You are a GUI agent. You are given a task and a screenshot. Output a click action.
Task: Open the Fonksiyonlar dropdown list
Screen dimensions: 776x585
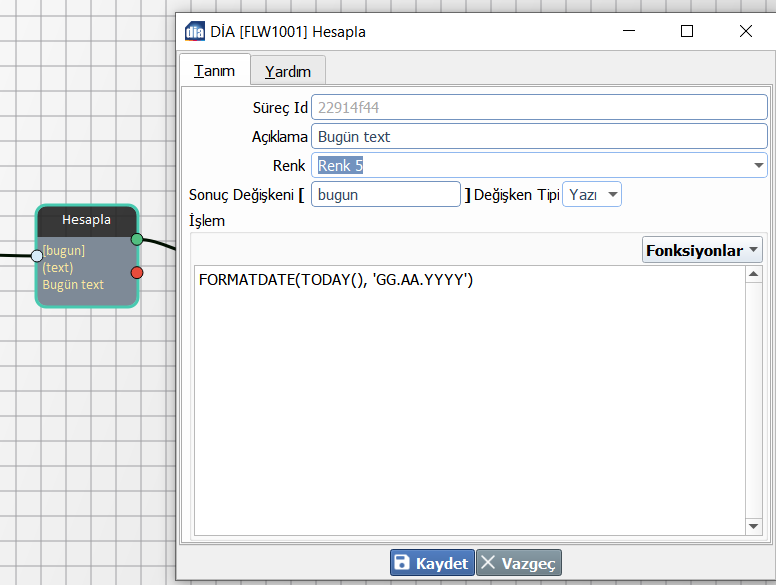click(701, 250)
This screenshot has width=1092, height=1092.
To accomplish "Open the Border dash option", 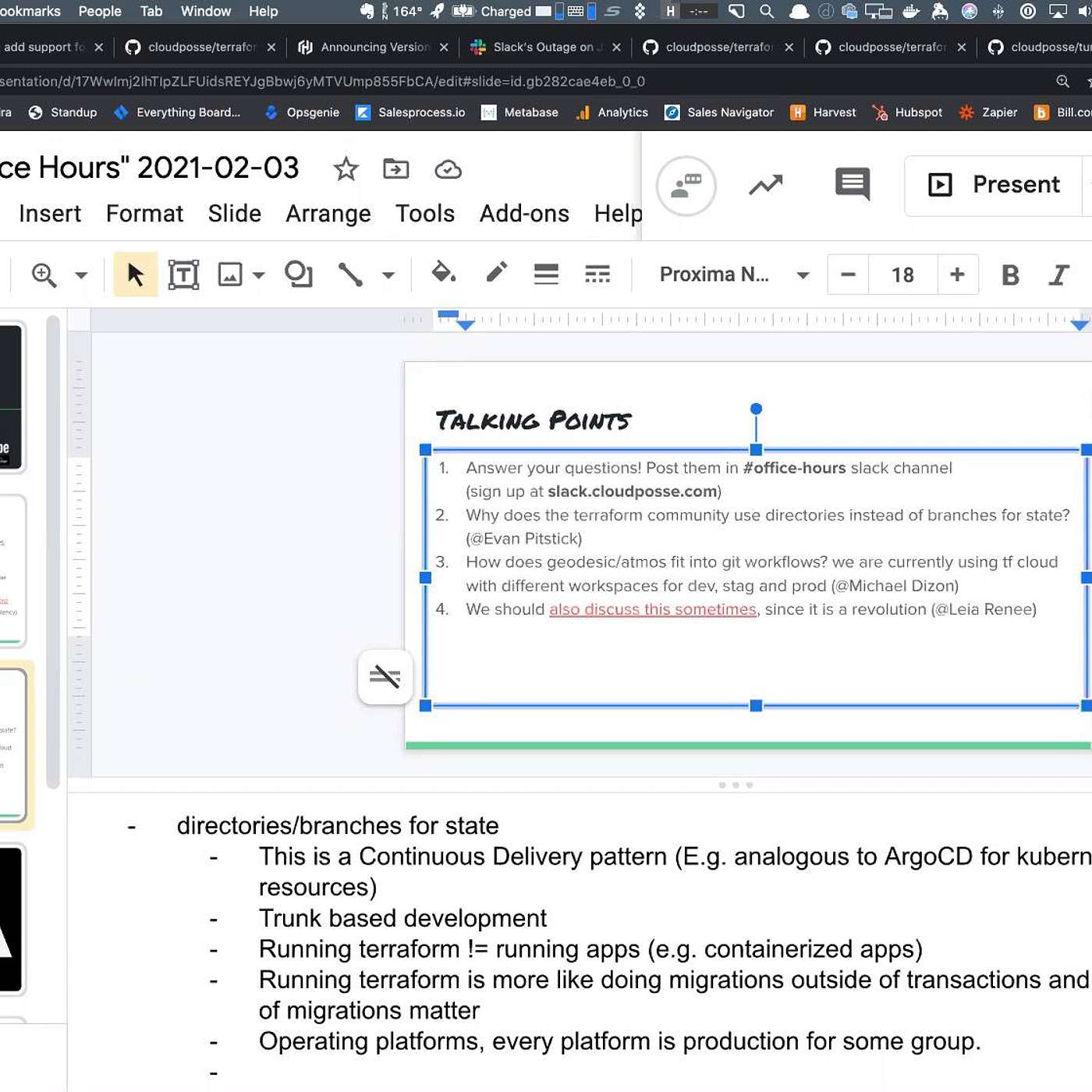I will [597, 275].

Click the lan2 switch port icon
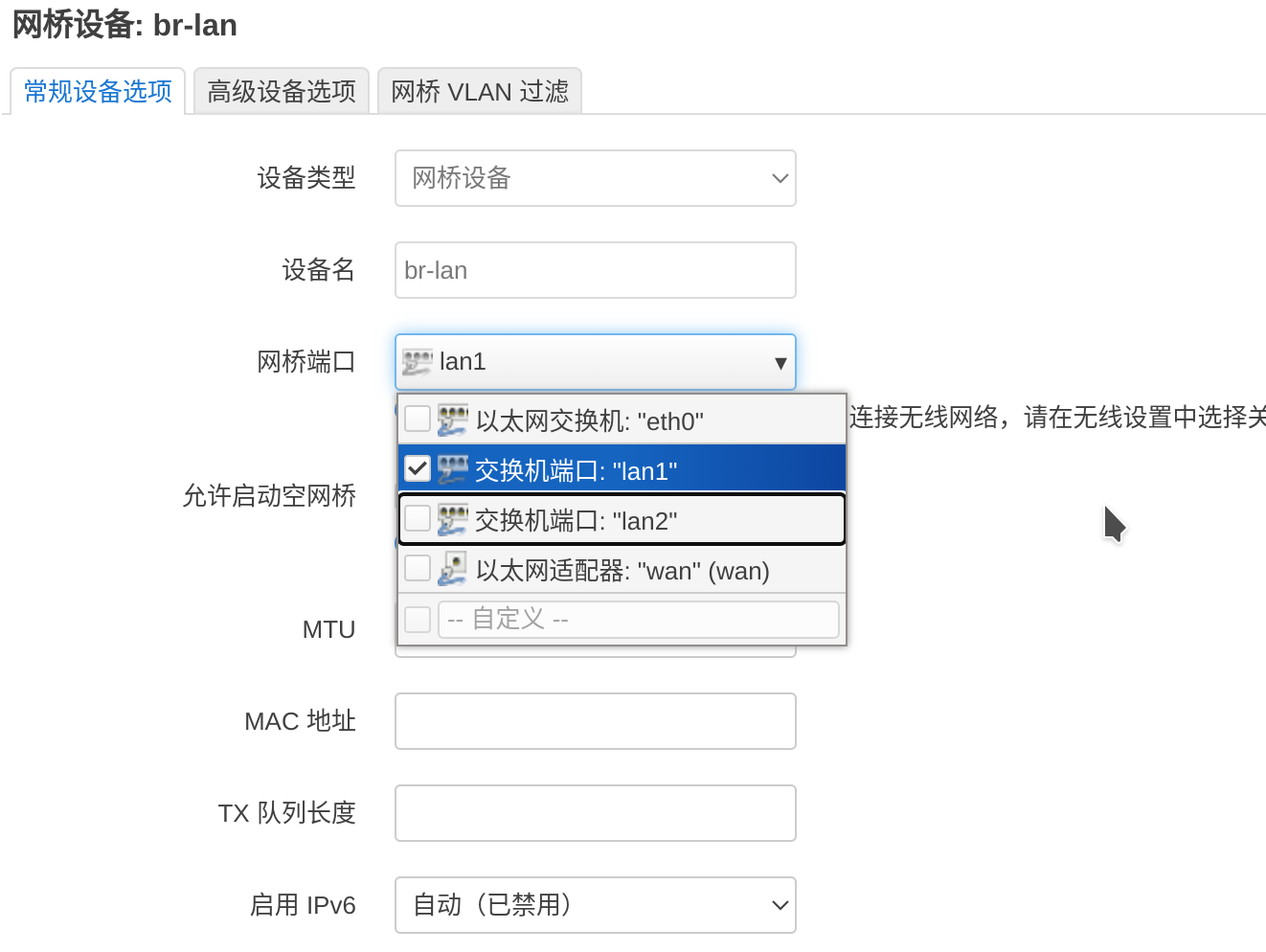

### What the task requires
Throughout the data above, copy all lines where the word "screenshot" is found.

### Problem solution
You are a GUI agent. You are given a task and a screenshot. Output a click action.
This screenshot has width=1092, height=1092.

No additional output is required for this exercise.